Ahora bien: al cerrar el ciclo dedicado a los falsificadores en La Jornada, me había hecho un pequeño espacio en la discusión nacional, de modo que decidí mantenerlo. Aparte de discutir nuestra historia y su interpretación, interrogué algunos de los extremos a que llevaba ya no la mentira histórica legitimadora del al gobierno, sino aquella pensada para difundir el odio de clase, de género y de raza, abonando al fascismo, el racismo y otros extremos. También encontré a quienes, supuestamente desde la izquierda, retomaban numerosos elementos discursivos propios del fascismo (particularmente el racismo y la xenofobia), así como el uso y abuso de la calumnia para rehuir el debate. Las respuestas que recibí, sumamente agresivas, rebajaron la discusión a la agresión personal y a la calumnia, demostrándome que estaba en lo correcto al llamar la atención sobre una historia pensada para generar odio.

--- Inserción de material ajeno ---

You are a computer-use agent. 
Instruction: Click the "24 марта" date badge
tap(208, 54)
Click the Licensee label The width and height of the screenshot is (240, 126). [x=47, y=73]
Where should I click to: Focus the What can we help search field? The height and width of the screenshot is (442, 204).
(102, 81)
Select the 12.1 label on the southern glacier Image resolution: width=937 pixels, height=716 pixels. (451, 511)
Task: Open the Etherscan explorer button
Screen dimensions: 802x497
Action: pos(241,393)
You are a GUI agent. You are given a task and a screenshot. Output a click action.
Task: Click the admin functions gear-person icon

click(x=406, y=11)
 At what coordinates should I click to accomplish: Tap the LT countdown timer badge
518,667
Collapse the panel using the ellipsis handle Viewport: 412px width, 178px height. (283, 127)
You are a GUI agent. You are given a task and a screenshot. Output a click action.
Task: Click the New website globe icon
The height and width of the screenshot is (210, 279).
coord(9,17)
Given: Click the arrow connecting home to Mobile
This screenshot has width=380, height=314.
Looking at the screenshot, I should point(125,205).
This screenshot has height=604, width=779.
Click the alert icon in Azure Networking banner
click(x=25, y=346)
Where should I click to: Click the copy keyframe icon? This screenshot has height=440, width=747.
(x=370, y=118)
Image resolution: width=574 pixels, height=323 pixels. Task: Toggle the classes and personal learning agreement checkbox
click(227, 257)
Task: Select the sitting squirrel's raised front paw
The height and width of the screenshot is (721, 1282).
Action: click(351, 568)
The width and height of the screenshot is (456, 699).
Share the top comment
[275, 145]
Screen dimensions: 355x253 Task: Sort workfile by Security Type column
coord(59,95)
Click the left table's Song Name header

Ahora recupero, ordeno y actualizo esas discusiones en mi más reciente libro, Falsificadores de la historia y otros extremos (editorial Itaca). ¿Para qué? Porque la denuncia sigue siendo vigente. Porque los falsificadores siguen con su desfachatez; ahora potenciada por el gobierno de Peña Nieto, a cuyas formas y reformas cantan alabanzas. Porque los sembradores de odio lo siguen sembrando y calumnian cotidianamente, gozosos de la impunidad de las redes sociales y la cobardía del anonimato. Pero sobre todo, porque en todos los foros en que me presento me preguntan por los falsificadores y los fascistas disfrazados; porque a muchos mexicanos les urge, nos urge, recuperar la historia como generadora de conciencia colectiva. Porque hay una guerra por la historia.